I want to use my own MD-Simulation C code with Open CL and for that purpose I have a few question.

The numbers of particles I want to use is 4096, so my global work size would be 4096 (?) and each force calculation and integration for the movement can be a single work-item (?).

What is the goal of the Work_Group ? My GPU can handle only a certain number of work items with shared memory so I group my workitems to make it easier for my gpu to parallize ? Or do I not need this parameter in my example, but when I increase the numbers of particle it can become handy. In other words, can I fire up all 4096 calculation at once and will it be solved at once ? Furthermore, my data would be stored in a structur, so the “data dimension” is 1 ?

What is a reasonable Work_group size ?

Is there a list of the error codes available on the website, because I have a probleme with passing arguments to the kernel and I get the error number 38.

Is there a list available for the clGetDeviceInfo command which tells me what variable I need for a certain quantity (for example:CL_DEVICE_MAX_WORK_ITEM_SIZES)

I hope someone can answere these questions to me, because I´m really excited about this new piece of technology.
As a remark, I found the simulation of stars by apple, but its to complicated for me to get all the answers to my question

best regards

Your global work size should be 4096 if you want to calculate each particle in parallel. That may not be optimal for performance on different architectures, but it’s a reasonable start.

The work-group is the number of work-items run together on a compute-unit that can share a local memory and synchronize. The size of your work-group should be optimized for best utilization of the hardware or, if you need local memory or synchronization, to optimize those. For example, to do an n-body simulation efficiently you generally want to block some of the particles into the local memory to reduce memory traffic. (E.g., if you are iterating over all particles for each particle you can roughly halve your memory traffic by doing so.)

A reasonable work-group size assuming your use of the local memory or synchronization is not work-group dependent is between 64 and 256, but you need to check both the device maximum supported work-group size (in total and in each dimension) with clGetDeviceInfo and the particulars for your kernel with clGetKernelInfo.

The error codes are all listed and defined in the OpenCL header.

clGetDeviceInfo() is documented in the spec document which you can find on the Khronos website.

Thx for your answer.

I now got the problem that my code is a factor x2 slower than the CPU version (not OpenCL, plain C with -03 and auto-vectorization). Of course, I won´t post my whole code here to fix this, but can someone help me guessing where the bottleneck may be. Its a straight forward MD Simulation with bruteforce-calculation technique under the use of 3 kernels(particle move 1, force calculation and particle move 2). After each kernel execution I use a cl_Finish command to wait that the calculation is finished before the next one starts. I use shared memory for the force calculation and don´t copy memory between host an device during the simulation time. Gloablworksize is 4096 and localworksize is 64.
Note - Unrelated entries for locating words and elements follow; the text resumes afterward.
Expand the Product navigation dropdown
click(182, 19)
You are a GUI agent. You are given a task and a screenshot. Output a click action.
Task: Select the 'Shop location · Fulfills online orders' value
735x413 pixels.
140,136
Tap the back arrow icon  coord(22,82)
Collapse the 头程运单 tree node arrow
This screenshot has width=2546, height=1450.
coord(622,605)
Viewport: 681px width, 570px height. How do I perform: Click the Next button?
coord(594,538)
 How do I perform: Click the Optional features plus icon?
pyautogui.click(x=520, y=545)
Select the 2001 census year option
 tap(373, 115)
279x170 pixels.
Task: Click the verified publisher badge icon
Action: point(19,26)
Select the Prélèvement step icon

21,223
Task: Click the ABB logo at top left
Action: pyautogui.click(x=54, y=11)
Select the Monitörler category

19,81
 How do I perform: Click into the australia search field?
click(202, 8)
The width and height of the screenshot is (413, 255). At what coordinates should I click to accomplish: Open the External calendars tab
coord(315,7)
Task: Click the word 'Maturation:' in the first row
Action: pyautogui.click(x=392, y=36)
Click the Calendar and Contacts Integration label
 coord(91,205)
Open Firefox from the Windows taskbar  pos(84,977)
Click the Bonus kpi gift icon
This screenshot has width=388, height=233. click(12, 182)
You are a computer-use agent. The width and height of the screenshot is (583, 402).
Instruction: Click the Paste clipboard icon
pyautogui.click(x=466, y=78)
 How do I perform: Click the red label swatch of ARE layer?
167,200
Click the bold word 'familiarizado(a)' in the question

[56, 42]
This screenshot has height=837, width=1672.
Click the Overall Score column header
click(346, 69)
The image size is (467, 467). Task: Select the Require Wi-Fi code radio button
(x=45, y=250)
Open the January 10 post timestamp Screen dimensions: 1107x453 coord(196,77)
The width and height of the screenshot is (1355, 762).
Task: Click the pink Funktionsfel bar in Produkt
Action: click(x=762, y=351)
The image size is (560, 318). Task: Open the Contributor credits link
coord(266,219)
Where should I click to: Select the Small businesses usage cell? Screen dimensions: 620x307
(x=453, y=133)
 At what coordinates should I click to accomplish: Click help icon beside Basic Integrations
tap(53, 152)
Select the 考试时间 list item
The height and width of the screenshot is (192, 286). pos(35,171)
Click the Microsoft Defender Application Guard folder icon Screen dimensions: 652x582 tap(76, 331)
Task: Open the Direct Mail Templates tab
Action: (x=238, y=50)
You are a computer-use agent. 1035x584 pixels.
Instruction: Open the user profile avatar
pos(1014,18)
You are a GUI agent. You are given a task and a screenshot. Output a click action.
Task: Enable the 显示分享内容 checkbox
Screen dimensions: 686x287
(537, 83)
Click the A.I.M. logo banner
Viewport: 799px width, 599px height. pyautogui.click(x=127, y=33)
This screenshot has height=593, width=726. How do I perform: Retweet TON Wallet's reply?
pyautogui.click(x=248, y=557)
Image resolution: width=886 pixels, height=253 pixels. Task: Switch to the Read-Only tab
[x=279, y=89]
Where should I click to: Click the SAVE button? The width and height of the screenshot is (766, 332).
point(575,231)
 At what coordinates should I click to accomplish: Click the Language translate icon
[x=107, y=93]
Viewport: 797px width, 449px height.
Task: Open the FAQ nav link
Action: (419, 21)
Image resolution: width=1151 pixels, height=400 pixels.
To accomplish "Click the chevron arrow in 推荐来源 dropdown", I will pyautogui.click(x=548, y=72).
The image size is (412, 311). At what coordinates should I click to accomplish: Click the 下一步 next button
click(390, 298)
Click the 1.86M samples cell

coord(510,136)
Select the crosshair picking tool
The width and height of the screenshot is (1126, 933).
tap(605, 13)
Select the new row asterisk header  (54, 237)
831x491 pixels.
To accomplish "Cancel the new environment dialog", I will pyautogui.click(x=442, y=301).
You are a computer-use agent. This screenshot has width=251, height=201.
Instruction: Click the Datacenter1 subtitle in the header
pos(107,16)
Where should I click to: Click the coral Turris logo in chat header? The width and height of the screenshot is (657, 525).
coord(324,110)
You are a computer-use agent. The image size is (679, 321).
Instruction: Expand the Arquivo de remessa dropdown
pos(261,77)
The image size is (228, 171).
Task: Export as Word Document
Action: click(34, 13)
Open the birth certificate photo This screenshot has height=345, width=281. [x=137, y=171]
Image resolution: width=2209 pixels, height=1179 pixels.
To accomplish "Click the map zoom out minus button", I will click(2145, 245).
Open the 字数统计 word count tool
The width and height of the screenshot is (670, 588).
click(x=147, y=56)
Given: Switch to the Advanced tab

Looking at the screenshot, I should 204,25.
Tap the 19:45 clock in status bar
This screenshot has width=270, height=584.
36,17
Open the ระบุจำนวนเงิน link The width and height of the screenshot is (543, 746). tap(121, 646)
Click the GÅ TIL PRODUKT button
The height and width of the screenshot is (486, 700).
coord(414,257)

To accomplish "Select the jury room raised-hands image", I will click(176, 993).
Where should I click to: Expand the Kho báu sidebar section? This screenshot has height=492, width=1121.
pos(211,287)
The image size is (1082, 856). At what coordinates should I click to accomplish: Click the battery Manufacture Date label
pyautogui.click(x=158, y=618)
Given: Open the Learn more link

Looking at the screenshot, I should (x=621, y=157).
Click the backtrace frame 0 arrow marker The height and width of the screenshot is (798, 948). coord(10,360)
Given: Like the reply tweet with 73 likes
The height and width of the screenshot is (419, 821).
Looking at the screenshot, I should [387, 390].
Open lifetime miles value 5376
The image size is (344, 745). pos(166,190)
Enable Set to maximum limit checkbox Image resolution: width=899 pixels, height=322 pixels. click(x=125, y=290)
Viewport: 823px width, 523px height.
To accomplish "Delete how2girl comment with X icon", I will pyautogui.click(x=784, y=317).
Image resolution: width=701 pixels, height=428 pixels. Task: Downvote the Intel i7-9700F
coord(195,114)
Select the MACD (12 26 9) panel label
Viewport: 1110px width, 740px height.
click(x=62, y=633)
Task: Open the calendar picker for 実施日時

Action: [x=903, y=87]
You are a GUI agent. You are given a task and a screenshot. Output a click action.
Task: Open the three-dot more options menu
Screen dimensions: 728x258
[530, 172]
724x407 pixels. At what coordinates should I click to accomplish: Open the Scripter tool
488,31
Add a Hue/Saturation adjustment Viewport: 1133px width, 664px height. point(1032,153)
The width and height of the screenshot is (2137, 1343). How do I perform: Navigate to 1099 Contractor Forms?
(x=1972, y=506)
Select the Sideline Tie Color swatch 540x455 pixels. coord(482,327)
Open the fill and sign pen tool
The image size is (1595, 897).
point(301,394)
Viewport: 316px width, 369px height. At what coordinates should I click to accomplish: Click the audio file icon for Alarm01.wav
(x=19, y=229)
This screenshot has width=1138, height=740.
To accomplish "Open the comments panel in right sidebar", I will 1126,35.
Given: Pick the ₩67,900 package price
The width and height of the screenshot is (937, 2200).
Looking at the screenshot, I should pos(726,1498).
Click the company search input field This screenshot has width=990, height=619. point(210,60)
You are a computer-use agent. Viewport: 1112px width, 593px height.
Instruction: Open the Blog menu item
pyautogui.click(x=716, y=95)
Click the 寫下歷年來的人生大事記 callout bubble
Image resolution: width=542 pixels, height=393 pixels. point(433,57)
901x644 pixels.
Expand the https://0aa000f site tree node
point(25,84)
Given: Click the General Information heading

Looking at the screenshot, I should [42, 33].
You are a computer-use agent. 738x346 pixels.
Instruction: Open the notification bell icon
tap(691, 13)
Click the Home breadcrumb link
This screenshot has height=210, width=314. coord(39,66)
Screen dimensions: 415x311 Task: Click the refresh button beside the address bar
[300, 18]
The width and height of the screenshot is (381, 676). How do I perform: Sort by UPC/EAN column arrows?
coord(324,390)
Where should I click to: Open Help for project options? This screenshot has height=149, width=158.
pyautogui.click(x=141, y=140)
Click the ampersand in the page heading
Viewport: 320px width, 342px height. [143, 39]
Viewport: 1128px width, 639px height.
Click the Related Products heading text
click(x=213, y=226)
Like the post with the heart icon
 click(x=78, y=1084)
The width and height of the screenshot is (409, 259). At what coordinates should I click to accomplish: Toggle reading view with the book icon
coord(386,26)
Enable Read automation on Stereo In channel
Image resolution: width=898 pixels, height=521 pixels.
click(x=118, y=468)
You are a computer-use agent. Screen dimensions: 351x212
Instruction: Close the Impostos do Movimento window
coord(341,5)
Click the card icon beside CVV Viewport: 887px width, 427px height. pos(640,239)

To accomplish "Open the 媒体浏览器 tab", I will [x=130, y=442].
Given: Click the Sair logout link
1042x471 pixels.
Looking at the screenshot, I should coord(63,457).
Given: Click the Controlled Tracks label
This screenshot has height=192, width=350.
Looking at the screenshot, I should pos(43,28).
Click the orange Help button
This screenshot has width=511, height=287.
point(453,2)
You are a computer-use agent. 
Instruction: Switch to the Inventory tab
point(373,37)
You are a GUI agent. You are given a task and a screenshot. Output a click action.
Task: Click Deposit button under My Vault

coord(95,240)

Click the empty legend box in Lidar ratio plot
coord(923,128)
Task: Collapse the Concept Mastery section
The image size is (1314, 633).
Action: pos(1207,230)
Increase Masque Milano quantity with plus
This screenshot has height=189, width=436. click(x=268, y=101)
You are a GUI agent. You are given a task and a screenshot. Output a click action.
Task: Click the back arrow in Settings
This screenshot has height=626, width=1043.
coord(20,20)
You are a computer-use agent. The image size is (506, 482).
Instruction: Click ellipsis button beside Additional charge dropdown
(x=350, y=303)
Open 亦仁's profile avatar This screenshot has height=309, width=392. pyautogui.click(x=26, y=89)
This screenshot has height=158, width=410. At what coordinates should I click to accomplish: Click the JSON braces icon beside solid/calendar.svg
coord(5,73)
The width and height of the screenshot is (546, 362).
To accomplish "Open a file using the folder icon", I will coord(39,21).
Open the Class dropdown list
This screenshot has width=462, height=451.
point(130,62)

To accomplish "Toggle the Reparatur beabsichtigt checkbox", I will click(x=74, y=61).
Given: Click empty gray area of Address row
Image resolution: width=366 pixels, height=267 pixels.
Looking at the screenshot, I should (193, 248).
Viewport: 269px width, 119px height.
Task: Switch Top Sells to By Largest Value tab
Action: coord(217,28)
I tried to spot the possible “error” and found that the cl_finish command makes a huge time difference for the run-time. Of course, I need a thing like that for a correct calculation, but is there a workaround for it ? Or lies the error somewhere else

You shouldn’t need to use clFinish. You should either use events to make sure that each kernel waits for the one before it, or just use an in-order queue so they will execute in-order. clFinish is extremely expensive as you have noted. In general you want to enqueue as much work as possible to the device (multiple kernels, double-buffer if possible to overlap computation) and use events to determine when data is ready to be read back.